Six languages are supported: Java, C#, Python, JavaScript, Go, and Ruby. Organization-level enablement — announced the same day as the GA date, on June 16 — means admins can now enable Code Quality across all repositories from a single org setting, rather than enabling it per repository. That convenience makes the committer count audit even more important: one checkbox can expand billing scope significantly.
Quality gates add enforcement. Using GitHub’s ruleset system, you can require that pull requests pass Code Quality checks before merging. Set a severity threshold in Repository Settings under Rules, and any PR that exceeds it is blocked. The same configuration works at organization level, covering all enabled repos with one rule.
What to Do Before July 20
Audit your active committer count. Go to Organization Settings, then Billing, then GitHub Advanced Security. The committer view shows unique active committers on Code Quality-enabled repositories over the last 90 days. If the number is larger than expected, decide which repositories to disable Code Quality on before billing begins. If you used Code Quality in preview across the entire org, that decision is urgent.
Scope your enablement before expanding it. The organization-level toggle is convenient, but enabling Code Quality org-wide without the committer audit is how teams generate surprise invoices. Start with your highest-priority repositories — production services, customer-facing APIs, critical infrastructure — and expand once you understand the per-repo committer profile and what Code Quality actually finds in your codebase.
Set quality gate thresholds before enforcement goes live.

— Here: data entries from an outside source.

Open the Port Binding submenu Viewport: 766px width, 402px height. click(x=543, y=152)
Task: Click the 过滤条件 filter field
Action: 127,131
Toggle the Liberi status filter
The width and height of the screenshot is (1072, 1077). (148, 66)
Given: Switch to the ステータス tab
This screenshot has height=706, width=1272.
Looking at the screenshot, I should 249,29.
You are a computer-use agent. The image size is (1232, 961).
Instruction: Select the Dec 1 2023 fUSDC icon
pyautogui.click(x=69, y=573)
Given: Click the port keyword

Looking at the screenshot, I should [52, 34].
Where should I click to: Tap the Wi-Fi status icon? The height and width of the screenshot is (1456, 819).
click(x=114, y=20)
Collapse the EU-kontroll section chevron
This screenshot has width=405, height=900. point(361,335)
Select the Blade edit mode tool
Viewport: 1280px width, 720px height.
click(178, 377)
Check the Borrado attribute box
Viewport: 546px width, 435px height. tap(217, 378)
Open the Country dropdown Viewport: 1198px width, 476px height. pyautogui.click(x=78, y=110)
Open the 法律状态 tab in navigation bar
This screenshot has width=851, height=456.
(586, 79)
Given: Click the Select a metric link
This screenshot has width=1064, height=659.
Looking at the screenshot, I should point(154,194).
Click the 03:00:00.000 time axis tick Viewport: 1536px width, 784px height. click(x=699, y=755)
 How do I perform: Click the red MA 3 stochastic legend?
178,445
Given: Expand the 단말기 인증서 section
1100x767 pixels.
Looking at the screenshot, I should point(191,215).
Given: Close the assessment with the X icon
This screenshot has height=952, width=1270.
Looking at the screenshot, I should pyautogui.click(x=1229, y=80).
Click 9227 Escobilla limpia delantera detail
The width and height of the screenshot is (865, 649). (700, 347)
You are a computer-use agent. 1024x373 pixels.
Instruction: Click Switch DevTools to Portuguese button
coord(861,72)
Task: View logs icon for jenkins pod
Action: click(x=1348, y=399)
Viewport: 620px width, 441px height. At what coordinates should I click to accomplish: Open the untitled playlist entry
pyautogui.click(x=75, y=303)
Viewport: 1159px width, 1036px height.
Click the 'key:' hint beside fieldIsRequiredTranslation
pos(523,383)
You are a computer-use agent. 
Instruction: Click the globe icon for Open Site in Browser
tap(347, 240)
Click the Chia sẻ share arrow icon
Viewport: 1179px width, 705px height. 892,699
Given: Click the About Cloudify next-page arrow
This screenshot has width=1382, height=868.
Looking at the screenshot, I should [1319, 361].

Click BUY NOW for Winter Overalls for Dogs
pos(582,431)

Introducing a gate that blocks PR merges after the team is already used to Code Quality running silently is harder than introducing it proactively. Configure your thresholds now while still in preview mode, so developers can see what would be blocked. Adjust before July 20, so enforcement starts with buy-in rather than surprise. This also applies if you are already using Copilot for code review — Code Quality adds a parallel review layer, and the two have overlapping AI capabilities that may generate redundant findings.
Is $10/Committer Worth It?
For a 10-person team: roughly $100 a month before AI usage and Actions minutes. For a 50-person team: $500 a month. The closest independent alternative is SonarCloud, which is free for open-source projects and runs $75–150 a month for small private teams at similar scale.
GitHub’s advantage is integration depth. Findings live in the PR review. Fixes apply with one click in the same UI the team already uses. The ruleset system is the same one enforcing branch protection and required reviewers. There is no third-party dashboard, no separate login, no context switch. For teams already inside the GitHub ecosystem, that integration has real value — but only for the six supported languages. If your primary codebase is Rust, Kotlin, or Go with heavy use of language-specific patterns CodeQL does not model well, the value proposition weakens.
The unpredictable AI cost component is the real risk. Enable Code Quality on critical repositories first. Run it for a month and observe the credit consumption before expanding. At $10/committer plus variable AI costs, this product can be a genuine improvement to your PR review quality — or it can add cost without adding signal, depending on how disciplined your team is about acting on the findings.